What needs to be done >> Please copy each line from the entries that contains the string "agent".

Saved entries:
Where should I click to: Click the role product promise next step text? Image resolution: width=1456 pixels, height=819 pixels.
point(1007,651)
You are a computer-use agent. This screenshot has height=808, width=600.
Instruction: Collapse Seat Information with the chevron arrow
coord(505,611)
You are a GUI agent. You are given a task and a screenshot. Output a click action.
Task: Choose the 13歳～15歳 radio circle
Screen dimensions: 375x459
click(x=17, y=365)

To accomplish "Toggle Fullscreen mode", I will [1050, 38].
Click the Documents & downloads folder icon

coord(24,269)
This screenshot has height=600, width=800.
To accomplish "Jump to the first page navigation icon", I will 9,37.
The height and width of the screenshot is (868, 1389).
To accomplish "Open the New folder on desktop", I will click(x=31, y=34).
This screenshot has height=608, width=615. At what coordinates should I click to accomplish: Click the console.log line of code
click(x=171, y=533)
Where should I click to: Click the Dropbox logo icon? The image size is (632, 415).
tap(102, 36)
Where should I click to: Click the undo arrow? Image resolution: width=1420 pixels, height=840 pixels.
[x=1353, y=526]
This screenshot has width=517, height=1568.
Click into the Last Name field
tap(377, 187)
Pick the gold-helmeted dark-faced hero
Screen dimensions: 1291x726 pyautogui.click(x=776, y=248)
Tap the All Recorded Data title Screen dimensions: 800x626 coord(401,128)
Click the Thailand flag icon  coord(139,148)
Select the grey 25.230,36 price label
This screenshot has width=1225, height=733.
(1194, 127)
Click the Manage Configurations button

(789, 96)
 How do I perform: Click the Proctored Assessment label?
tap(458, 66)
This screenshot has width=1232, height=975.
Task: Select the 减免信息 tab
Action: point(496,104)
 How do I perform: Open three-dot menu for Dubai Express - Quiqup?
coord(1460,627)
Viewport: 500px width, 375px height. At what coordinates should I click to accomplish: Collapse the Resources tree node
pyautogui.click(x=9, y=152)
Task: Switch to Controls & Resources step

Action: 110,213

Response area >>
You are a computer-use agent. This screenshot has height=808, width=600.
You are a GUI agent. You are given a task and a screenshot. Output a click action.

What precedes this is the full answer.